» **Work request**
For every line in the material below that holds "computer", report the line.

++++++++

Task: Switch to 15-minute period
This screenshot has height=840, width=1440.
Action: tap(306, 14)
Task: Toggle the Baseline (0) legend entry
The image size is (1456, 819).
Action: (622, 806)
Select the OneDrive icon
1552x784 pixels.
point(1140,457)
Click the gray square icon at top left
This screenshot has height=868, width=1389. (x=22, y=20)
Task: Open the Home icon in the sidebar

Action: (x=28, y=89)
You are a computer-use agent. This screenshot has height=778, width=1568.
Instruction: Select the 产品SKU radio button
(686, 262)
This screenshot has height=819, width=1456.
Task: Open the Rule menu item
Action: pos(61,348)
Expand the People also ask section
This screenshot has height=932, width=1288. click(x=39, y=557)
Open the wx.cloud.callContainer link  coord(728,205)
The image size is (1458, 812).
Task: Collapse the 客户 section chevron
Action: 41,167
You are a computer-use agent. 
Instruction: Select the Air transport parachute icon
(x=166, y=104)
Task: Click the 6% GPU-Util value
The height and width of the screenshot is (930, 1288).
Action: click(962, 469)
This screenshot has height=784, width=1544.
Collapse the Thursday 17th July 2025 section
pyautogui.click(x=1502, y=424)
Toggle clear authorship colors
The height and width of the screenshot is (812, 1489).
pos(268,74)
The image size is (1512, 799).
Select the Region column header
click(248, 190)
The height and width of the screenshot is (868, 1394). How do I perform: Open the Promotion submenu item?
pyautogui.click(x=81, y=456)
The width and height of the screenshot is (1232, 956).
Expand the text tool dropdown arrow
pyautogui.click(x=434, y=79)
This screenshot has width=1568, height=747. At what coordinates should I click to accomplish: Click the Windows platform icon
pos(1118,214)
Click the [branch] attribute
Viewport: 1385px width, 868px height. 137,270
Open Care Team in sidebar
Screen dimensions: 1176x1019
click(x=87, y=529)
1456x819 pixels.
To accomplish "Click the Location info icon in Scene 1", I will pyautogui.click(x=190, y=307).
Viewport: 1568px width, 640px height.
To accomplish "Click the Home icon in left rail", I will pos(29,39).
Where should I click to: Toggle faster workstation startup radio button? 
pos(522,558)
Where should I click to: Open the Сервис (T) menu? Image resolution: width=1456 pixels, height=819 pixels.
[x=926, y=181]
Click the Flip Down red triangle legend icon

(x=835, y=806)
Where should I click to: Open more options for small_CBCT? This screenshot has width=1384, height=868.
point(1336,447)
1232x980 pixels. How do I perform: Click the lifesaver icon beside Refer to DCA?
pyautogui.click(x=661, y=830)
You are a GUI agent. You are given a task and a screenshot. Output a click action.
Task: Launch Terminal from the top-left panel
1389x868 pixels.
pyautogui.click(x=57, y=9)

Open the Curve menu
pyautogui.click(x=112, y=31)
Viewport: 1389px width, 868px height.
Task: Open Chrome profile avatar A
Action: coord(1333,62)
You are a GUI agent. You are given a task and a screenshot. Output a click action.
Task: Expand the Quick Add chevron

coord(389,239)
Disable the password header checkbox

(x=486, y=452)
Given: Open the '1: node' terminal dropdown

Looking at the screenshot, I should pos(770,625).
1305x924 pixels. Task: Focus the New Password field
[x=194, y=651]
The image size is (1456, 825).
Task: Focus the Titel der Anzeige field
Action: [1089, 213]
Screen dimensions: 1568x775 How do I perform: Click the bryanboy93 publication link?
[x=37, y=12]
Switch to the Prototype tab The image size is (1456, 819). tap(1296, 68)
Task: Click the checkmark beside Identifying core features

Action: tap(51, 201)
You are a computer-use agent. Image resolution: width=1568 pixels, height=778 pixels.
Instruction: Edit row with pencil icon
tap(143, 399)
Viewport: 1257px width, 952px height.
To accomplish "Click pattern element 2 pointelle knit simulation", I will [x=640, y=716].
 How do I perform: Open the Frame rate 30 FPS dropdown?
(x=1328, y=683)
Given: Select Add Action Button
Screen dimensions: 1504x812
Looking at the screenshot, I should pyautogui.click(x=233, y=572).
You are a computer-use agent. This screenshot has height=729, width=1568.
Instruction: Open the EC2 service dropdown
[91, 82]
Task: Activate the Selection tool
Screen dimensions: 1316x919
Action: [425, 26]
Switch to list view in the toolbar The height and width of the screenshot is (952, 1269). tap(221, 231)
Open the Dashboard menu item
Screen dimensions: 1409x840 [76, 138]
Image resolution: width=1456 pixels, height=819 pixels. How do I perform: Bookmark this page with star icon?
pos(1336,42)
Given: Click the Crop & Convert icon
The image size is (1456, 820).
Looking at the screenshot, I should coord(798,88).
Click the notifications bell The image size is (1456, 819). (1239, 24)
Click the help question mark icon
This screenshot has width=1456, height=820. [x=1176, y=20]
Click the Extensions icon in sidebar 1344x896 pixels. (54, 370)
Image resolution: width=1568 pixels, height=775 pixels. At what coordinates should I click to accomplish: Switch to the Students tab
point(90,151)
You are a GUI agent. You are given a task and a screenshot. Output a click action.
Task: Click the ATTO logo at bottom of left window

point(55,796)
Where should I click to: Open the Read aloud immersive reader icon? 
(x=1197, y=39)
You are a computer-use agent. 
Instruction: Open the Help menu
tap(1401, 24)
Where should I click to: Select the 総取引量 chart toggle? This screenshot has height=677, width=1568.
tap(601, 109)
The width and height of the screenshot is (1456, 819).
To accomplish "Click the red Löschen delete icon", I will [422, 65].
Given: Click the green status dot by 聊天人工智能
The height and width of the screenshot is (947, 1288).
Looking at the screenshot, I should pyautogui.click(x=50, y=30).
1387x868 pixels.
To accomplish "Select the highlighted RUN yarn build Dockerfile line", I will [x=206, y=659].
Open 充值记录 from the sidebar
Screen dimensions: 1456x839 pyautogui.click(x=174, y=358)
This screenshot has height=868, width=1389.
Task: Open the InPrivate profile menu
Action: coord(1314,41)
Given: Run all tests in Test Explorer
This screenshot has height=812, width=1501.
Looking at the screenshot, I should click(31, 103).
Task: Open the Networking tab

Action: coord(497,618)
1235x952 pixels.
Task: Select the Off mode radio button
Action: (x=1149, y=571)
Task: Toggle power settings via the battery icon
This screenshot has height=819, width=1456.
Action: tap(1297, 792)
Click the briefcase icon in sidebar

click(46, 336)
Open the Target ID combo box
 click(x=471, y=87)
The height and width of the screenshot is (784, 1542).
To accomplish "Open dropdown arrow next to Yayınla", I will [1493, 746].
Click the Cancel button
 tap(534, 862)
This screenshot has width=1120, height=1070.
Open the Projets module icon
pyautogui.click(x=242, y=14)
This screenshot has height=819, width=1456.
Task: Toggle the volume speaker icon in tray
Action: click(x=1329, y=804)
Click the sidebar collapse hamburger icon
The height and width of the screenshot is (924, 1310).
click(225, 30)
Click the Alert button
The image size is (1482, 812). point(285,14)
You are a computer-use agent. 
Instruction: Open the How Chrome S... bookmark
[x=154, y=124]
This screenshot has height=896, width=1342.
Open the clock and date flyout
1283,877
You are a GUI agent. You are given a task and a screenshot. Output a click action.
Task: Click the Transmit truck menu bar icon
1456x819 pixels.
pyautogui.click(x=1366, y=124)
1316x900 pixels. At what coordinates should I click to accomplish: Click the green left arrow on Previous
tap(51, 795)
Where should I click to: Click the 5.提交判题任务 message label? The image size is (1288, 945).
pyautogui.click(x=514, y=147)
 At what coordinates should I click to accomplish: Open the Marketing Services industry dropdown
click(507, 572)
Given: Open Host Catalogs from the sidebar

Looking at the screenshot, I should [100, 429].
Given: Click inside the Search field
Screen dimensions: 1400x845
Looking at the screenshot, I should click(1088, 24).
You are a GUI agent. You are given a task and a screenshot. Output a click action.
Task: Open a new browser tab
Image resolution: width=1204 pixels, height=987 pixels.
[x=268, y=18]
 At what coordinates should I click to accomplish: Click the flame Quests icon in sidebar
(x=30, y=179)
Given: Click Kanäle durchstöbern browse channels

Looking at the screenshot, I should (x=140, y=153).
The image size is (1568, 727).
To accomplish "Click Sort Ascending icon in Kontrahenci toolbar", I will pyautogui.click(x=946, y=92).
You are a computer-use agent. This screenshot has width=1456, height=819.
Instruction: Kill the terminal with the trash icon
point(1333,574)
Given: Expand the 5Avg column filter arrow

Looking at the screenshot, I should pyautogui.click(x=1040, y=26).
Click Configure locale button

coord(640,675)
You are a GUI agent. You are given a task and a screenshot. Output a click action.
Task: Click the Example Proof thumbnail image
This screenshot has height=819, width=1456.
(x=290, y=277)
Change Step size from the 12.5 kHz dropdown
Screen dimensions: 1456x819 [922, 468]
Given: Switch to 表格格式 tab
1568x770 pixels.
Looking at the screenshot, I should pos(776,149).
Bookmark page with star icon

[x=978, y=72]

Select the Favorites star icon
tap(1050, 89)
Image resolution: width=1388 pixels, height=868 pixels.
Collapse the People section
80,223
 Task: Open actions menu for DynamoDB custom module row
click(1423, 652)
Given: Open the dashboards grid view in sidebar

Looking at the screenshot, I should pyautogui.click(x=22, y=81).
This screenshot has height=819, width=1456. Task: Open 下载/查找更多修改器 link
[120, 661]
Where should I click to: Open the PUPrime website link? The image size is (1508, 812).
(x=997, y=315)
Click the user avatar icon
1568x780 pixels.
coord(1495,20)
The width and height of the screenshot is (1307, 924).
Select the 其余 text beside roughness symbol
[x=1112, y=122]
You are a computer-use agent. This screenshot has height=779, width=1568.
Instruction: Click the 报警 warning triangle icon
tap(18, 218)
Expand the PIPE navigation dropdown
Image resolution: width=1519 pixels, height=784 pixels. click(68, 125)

++++++++

» **Output of the task**
You are a computer-use agent. This screenshot has height=778, width=1568.
You are a computer-use agent. 
You are a computer-use agent. Image resolution: width=1568 pixels, height=778 pixels.
You are a computer-use agent. This screenshot has height=729, width=1568.
You are a computer-use agent. 
You are a computer-use agent. 
You are a computer-use agent. This screenshot has width=1456, height=819.
You are a computer-use agent. This screenshot has height=779, width=1568.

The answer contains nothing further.